A triangle can have at most one obtuse angle. Thus the probability for it to have an obtuse angle is three times the probability of a given one of the three angles being obtuse. Thus we just have to calculate that probability.

Imagine $A$ and $B$ having been chosen, and place a pole at the midpoint between them. Then the angle $ACB$ will be obtuse if and only if $C$ is chosen closer to the pole than $A$ and $B$. This yields a double integration for the desired probability:

$$ \begin{align} P(\angle ACB\text{ obtuse}) &= \frac1{S_{d+1}^2}\int_0^\pi\mathrm d\theta\,S_d\,\sin^d\theta\int_0^{\theta/2}\mathrm d\phi\,S_d\,\sin^d\phi \\ &=\left(\frac{S_d}{S_{d+1}}\right)^2\int_0^\pi\mathrm d\theta\,\sin^d\theta\int_0^{\theta/2}\mathrm d\phi\,\sin^d\phi\;, \end{align} $$

where $d$ is one less than the dimension of the sphere (in your case $d=2$), $\theta$ is the angular distance between $A$ and $B$, $S_d$ is the surface area of the unit $d$-sphere, $S_d\,\sin^d\theta$ is the angular density of points $B$ at angular distance $\theta$ from $A$, $\theta/2$ is the angular distance from the pole to $A$ and $B$, $\phi$ is the angular distance from the pole to $C$ and $S_d\,\sin^d\phi$ is the angular density of points $C$ at angular distance $\phi$ from the pole.

To warm up, we can recover the known result $1/4$ for $d=0$ (a circle):

$$ \left(\frac{S_0}{S_1}\right)^2\int_0^\pi\mathrm d\theta\int_0^{\theta/2}\mathrm d\phi=\left(\frac{2}{2\pi}\right)^2\int_0^\pi\mathrm d\theta\,\frac{\theta}2=\frac14\;. $$

Next, with $d=1$, the result for a sphere:

$$ \left(\frac{S_1}{S_2}\right)^2\int_0^\pi\mathrm d\theta\,\sin\theta\int_0^{\theta/2}\mathrm d\phi\,\sin\phi = \left(\frac{2\pi}{4\pi}\right)^2\int_0^\pi\mathrm d\theta\,\sin\theta\left(1-\cos\frac\theta2\right)=\frac16\;. $$

And now, with only slightly more involved integrals, your case $d=2$:

$$ \begin{align} \left(\frac{S_2}{S_3}\right)^2\int_0^\pi\mathrm d\theta\,\sin^2\theta\int_0^{\theta/2}\mathrm d\phi\,\sin^2\phi &= \left(\frac{4\pi}{2\pi^2}\right)^2\int_0^\pi\mathrm d\theta\,\sin^2\theta\left[\frac12(\phi-\sin\phi\cos\phi)\right]_0^{\theta/2} \\ &= \frac2{\pi^2}\int_0^\pi\mathrm d\theta\,\sin^2\theta\left(\frac\theta2-\sin\frac\theta2\cos\frac\theta2\right) \\ &= \frac14-\frac4{3\pi^2}\;. \end{align} $$

This is the probability for a given angle to be obtuse; the probability for any angle to be obtuse is three times that, and so the probability for the triangle to be acute is

$$ 1-3\left(\frac14-\frac4{3\pi^2}\right)=\frac14+\frac4{\pi^2}\approx0.6553\;. $$

(I checked these results with numerical simulations.)

**Entries:**

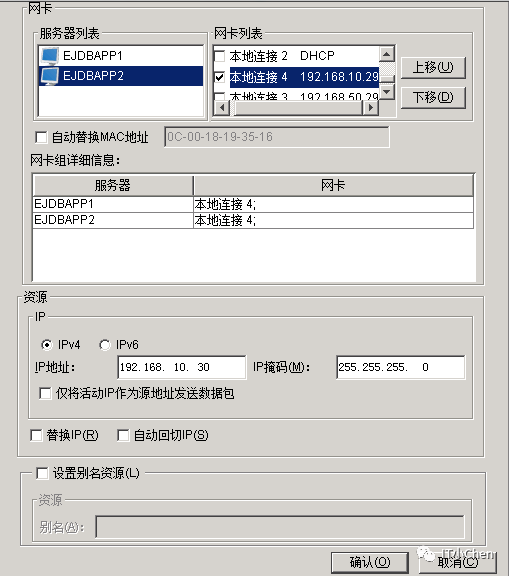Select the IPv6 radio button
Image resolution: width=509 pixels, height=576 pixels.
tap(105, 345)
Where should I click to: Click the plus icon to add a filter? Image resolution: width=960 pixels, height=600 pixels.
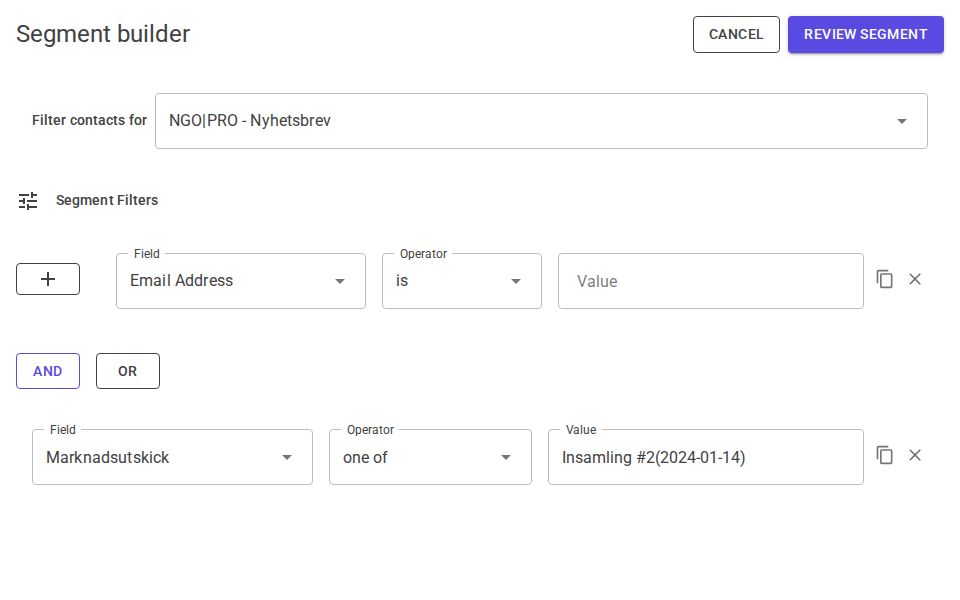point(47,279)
...
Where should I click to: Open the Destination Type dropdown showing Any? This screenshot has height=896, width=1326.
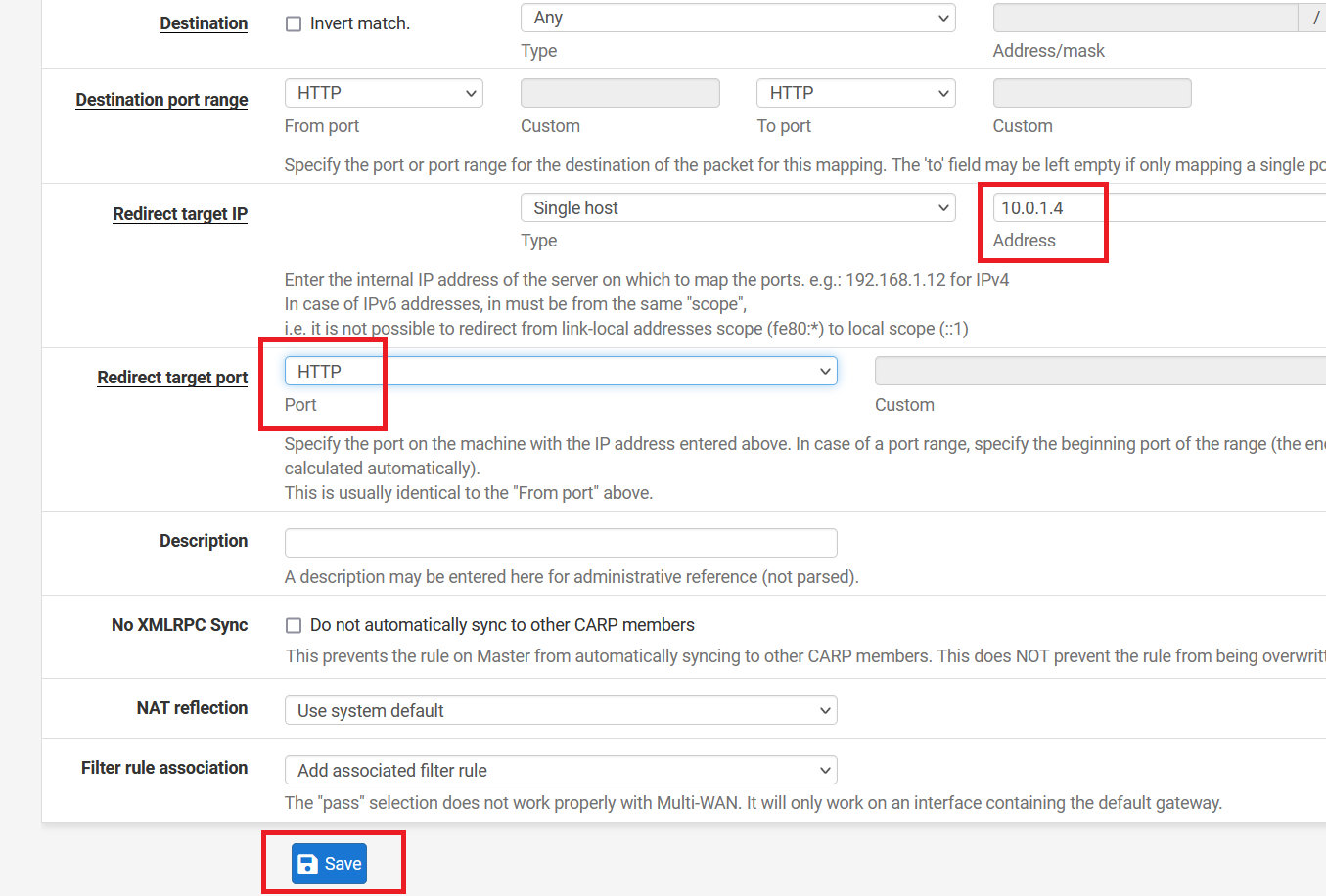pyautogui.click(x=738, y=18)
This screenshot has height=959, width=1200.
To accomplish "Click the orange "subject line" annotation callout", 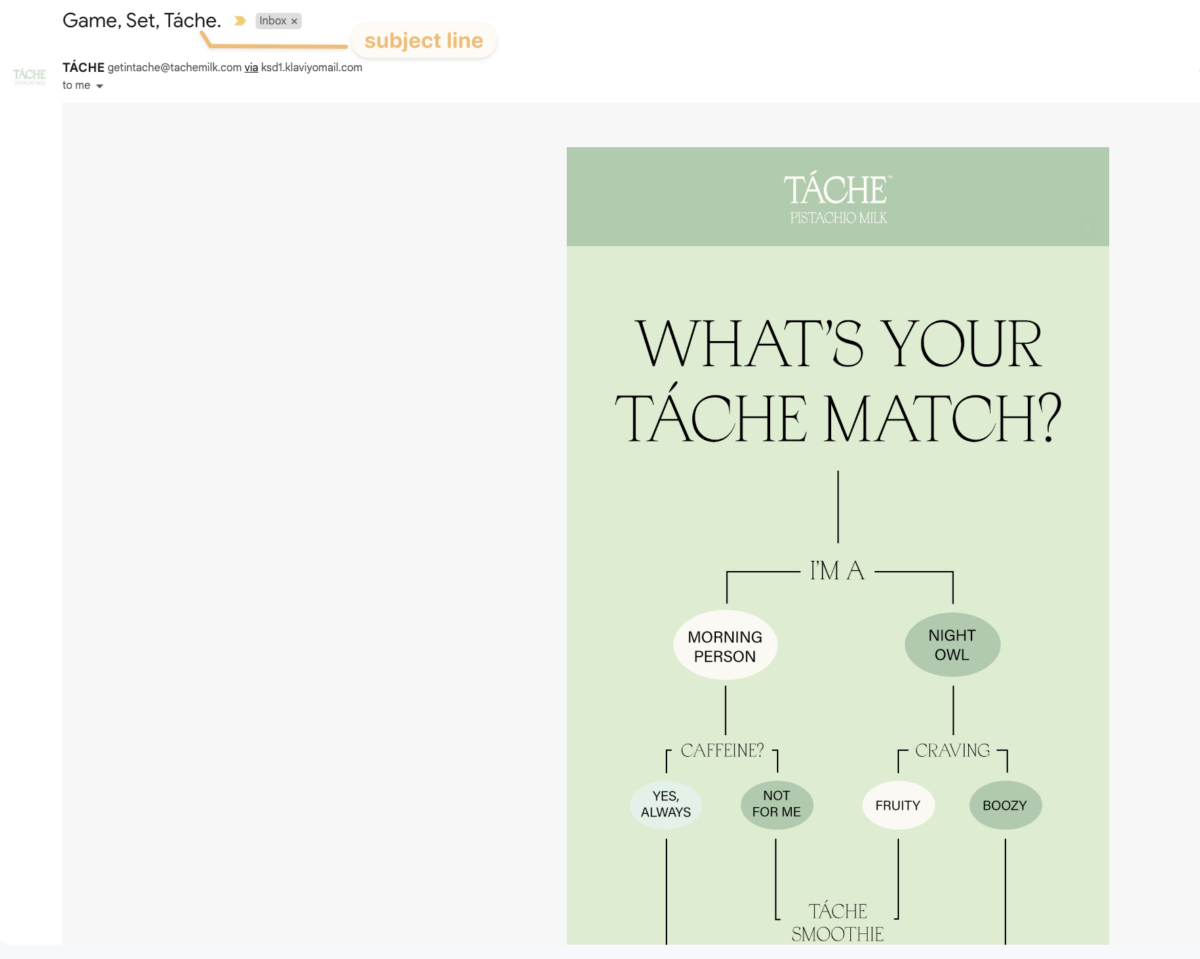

**Exercise instructions:**
a) Retype, character for character, the stretch of the probability derivation that begins with the words "And now, with" and ends with "with numerical simulations.)".
b) Repeat the records verbatim from the line containing "Select the IPv6 radio button" through the line containing "point(47,279)", including both of those lines and leaving out the pictures.

**Answers provided:**
a)
And now, with only slightly more involved integrals, your case $d=2$:

$$ \begin{align} \left(\frac{S_2}{S_3}\right)^2\int_0^\pi\mathrm d\theta\,\sin^2\theta\int_0^{\theta/2}\mathrm d\phi\,\sin^2\phi &= \left(\frac{4\pi}{2\pi^2}\right)^2\int_0^\pi\mathrm d\theta\,\sin^2\theta\left[\frac12(\phi-\sin\phi\cos\phi)\right]_0^{\theta/2} \\ &= \frac2{\pi^2}\int_0^\pi\mathrm d\theta\,\sin^2\theta\left(\frac\theta2-\sin\frac\theta2\cos\frac\theta2\right) \\ &= \frac14-\frac4{3\pi^2}\;. \end{align} $$

This is the probability for a given angle to be obtuse; the probability for any angle to be obtuse is three times that, and so the probability for the triangle to be acute is

$$ 1-3\left(\frac14-\frac4{3\pi^2}\right)=\frac14+\frac4{\pi^2}\approx0.6553\;. $$

(I checked these results with numerical simulations.)

b)
Select the IPv6 radio button
Image resolution: width=509 pixels, height=576 pixels.
tap(105, 345)
Where should I click to: Click the plus icon to add a filter? Image resolution: width=960 pixels, height=600 pixels.
point(47,279)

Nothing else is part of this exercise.